===== INFORMATION SUPPLIED
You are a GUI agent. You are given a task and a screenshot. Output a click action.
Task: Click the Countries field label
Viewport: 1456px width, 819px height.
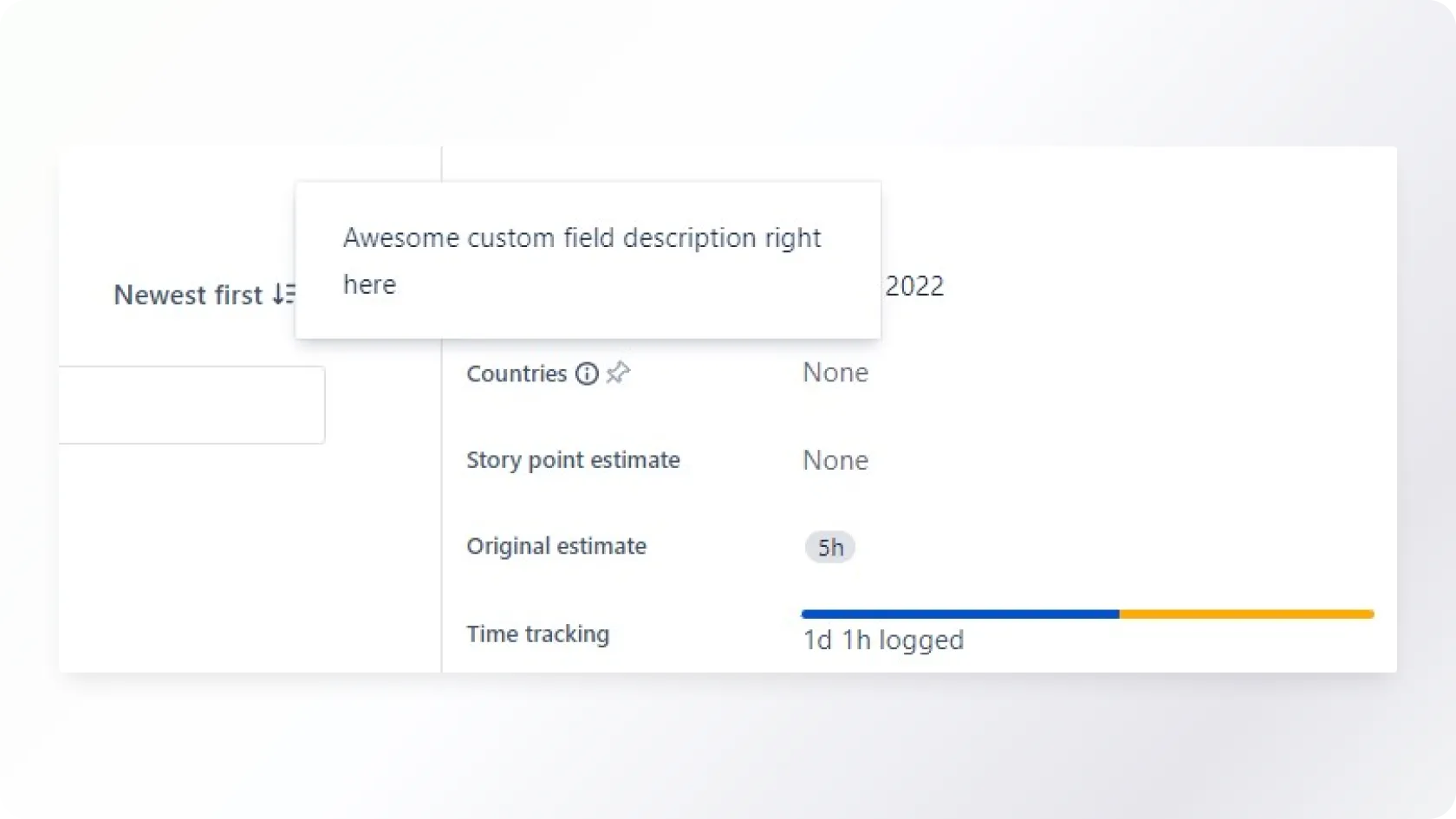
==========
===== INFORMATION SUPPLIED
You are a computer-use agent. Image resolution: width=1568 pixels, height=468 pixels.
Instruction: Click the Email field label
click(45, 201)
==========
> _EXERCISE INSTRUCTIONS_:
Rewrite the lines beginning at the one containing "You are a GUI" and ending after the one containing "Viewport: 1456px width, 819px height.", changing "Countries" to "Regions" and keeping everything else as it is.

> _REPLY_:
You are a GUI agent. You are given a task and a screenshot. Output a click action.
Task: Click the Regions field label
Viewport: 1456px width, 819px height.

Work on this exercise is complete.